Monday, 30 January 2012

Patrick Hamilton: Hangover Square

Hangover Square
Depersonalization is a psychological symptom in which the sufferer's sense of self is affected. The world suddenly feels remote and unreal. According to Wikipedia, it is the third most common psychological symptom, after anxiety and feelings of depression; it can be an indication of many underlying conditions, or induced by drugs, sleeplessness, shock, or even voluntarily, for example by meditation. If involuntary, it can be an unpleasant, alarming experience: I have suffered from it myself. So, undoubtedly, had Patrick Hamilton, who in his novel Hangover Square, gives a series of brilliant descriptions of it:
Like a camera. but instead of an exposure having been made the opposite had happened - an inclosure - a shutting down, a locking in.
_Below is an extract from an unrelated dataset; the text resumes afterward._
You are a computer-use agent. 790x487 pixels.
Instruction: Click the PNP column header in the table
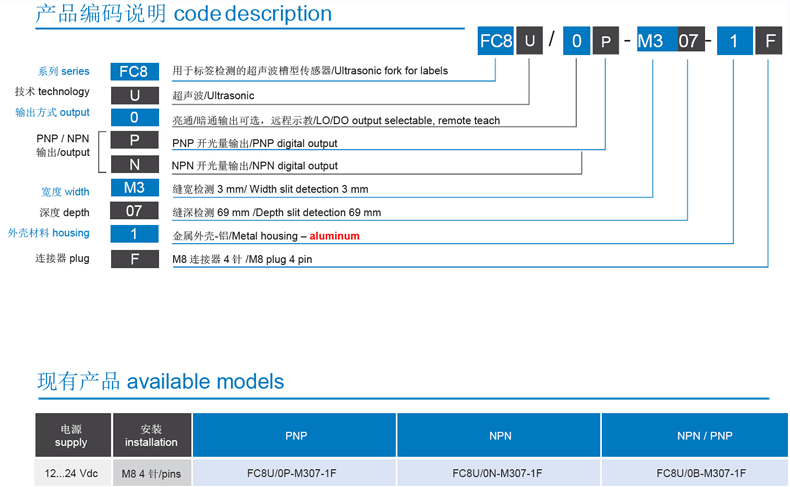(295, 436)
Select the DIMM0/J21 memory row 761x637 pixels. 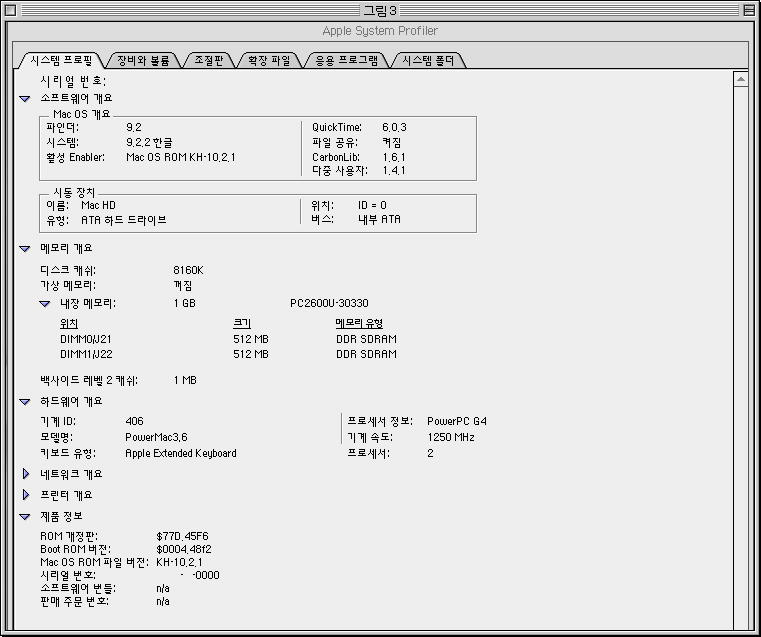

A moment before his head, his brain, were out in the world, seeing, hearing, sensing objects directly; now they were enclosed behind glass (like Crown jewels, like Victorian wax fruit), behind a film - the film of the camera, perhaps, to continue the photographic analogy - a film behind which all things and people moved eerily, without colour, vivacity or meaning, grimly, puppet-like, without motive or conscious volition of their own...
George Harvey Bone is a big, clumsy, unprepossessing man, living on a small inheritance in Earl's Court. His life revolves around two obsessions, the unpleasant Netta, whom he loves and despises at the same time, and the drink which is his only consolation for her rejection of him, as well as the main interest the two have in common. Netta is at the centre of a small group of hard-drinking, idle friends who exploit Bone for his comparative prosperity while mocking him to his face. It is just after the Munich agreement; Netta and the friends are supporters of Chamberlain, admirers of Hitler and Mussolini, another reason Bone has for hating them. But they continue their round of the London pubs, with a couple of trips to Brighton thrown in, endlessly engaged in the kind of mean-minded drunken smalltalk which is Hamilton's great contribution to fictional dialogue. From time to time Netta has a fling with someone, never with Bone. And from time to time also, he has what he calls one of his dead moods, his attacks of depersonalization. At such moments, he feels an overwhelming compulsion to kill Netta, a certainty that he will in fact eventually kill her. Then the mood passes and he cannot remember anything about it.

Hangover Square is the darkest of Hamilton's novels. Unlike his other masterpieces Twenty Thousand Streets Under the Sky and The Slaves of Solitude, both of which I hope to blog about in the future, it has very little humour. But, for me, it's his greatest achievement, an unblinking examination of the alcoholic bohemian lifestyle he knew so well, and which eventually killed him. One reason for that is the use of depersonalization: has any other writer described this symptom so well? And yet I strongly suspect it's a common experience of writers, of creative people generally. To write really effectively, you have to be able to drain the emotion from a scene, to look at it as if you weren't really feeling it. That way it becomes strange and new. The term used in literary criticism is defamiliarization - but that's only the literary manifestation of depersonalization. Hamilton gives us a defamiliarized Earl's Court through the eyes of a depersonalized George Harvey Bone. He takes the emotion out so that it will be all the more effective when it rushes back in again:
It almost knocked him down. It made him reel. It was as though he had been hit by something. And yet he knew what it was. It was only his head, cracking back. And with the crack everything came flooding, rushing, roaring back - noise, colour, light, the fury of the real, everyday world.
Hamilton was a successful writer in his lifetime; his plays Gaslight and Rope were both made into films, and made him a wealthy man. But after his death, in 1962 at the age of 58, his reputation went into eclipse. Since then there have been sporadic attempts to revive it, and the current one seems, finally, to have taken off. Twenty Thousand Streets Under the Sky was dramatized on BBC Television a few years ago, and his major works are all in print, including the Gorse trilogy, which I haven't read, and which is less highly regarded than the other novels I've mentioned. I hope he is now back for good where he belongs, among the major British novelists of his era.

Next time, a surreal story about dreaming by a unique US fantasy novelist.


  1. This sounds really interesting.

    I hate this blog by the way, but only because I haven't got the time to read all these books. So really I love this blog, but with a love fuelled by an acute, overpowering anger, which, of course, is happiness in a less familiar guise - indeed, you might call it depression...

  2. I was very pleased to see one of my Writing Project students holding a copy the other day. A great, if rather bleak, book. The other novels, especially The Slaves of Solitude, are very funny as well as dark. I really think you should be reading them, if only to show some solidarity with your namesake.